Input data:
++++++++++++++++++++

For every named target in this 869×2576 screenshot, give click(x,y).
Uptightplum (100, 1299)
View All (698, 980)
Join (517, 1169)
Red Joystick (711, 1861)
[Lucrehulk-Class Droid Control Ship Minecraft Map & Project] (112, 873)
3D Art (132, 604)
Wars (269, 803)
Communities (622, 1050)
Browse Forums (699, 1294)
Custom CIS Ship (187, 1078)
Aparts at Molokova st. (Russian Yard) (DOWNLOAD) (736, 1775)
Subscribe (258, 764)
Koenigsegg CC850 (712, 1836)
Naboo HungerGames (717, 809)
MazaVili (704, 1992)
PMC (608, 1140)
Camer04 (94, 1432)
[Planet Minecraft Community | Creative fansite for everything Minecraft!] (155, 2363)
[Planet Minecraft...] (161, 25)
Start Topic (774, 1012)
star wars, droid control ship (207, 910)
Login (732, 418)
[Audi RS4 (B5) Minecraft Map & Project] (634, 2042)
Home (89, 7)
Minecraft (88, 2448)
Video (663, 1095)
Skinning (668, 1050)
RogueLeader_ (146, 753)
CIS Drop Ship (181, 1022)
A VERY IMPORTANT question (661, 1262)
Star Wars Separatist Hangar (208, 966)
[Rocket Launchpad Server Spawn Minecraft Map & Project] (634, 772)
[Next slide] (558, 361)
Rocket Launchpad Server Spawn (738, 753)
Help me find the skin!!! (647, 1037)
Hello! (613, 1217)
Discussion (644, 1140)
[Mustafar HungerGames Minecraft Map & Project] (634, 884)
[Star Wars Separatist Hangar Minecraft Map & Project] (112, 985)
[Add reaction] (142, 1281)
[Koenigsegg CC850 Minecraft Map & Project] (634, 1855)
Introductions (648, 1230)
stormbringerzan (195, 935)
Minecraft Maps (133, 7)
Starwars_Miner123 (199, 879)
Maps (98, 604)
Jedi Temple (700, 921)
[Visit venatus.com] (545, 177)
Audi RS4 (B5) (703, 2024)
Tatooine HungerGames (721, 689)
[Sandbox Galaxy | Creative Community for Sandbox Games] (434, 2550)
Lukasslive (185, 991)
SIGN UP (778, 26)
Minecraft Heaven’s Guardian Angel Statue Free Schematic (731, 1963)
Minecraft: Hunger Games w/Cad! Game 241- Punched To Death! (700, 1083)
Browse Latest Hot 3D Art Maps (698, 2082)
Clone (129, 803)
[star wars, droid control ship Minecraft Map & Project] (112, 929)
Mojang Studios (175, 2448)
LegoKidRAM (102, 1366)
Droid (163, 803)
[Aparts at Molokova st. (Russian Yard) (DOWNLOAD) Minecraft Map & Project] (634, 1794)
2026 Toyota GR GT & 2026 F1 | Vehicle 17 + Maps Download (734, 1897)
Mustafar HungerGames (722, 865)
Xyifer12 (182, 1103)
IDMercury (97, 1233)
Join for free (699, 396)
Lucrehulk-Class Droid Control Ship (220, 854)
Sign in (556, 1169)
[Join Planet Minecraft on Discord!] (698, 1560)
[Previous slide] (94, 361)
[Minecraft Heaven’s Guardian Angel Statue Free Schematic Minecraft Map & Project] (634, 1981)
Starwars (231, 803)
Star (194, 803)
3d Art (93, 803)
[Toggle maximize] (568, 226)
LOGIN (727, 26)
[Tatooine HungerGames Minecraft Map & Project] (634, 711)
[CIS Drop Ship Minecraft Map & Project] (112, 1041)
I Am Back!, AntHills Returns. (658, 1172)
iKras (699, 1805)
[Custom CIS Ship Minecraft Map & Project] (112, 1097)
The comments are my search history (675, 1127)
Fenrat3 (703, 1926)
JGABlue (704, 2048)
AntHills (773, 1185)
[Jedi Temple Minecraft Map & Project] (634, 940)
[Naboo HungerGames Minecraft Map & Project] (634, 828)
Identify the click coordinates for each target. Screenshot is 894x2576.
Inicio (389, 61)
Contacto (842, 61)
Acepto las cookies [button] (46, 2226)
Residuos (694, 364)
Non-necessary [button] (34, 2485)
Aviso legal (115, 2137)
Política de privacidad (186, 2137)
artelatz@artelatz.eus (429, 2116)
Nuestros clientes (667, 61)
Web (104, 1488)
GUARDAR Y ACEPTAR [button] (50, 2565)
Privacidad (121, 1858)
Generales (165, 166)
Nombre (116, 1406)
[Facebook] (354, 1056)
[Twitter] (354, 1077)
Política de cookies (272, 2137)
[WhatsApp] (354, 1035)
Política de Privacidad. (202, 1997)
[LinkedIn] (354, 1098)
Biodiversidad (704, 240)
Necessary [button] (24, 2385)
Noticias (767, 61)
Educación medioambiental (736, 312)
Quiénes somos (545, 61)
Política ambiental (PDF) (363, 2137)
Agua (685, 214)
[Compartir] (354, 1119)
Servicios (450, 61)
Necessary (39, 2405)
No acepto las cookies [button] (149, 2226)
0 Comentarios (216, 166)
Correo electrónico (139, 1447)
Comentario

++++++++++++++++++++

Exercise objective: All lines from the one with "No acepto las cookies [button] (149, 2226)" to the end of the listing are to be printed exactly as given, both ends included.

Result of the task:
No acepto las cookies [button] (149, 2226)
0 Comentarios (216, 166)
Correo electrónico (139, 1447)
Comentario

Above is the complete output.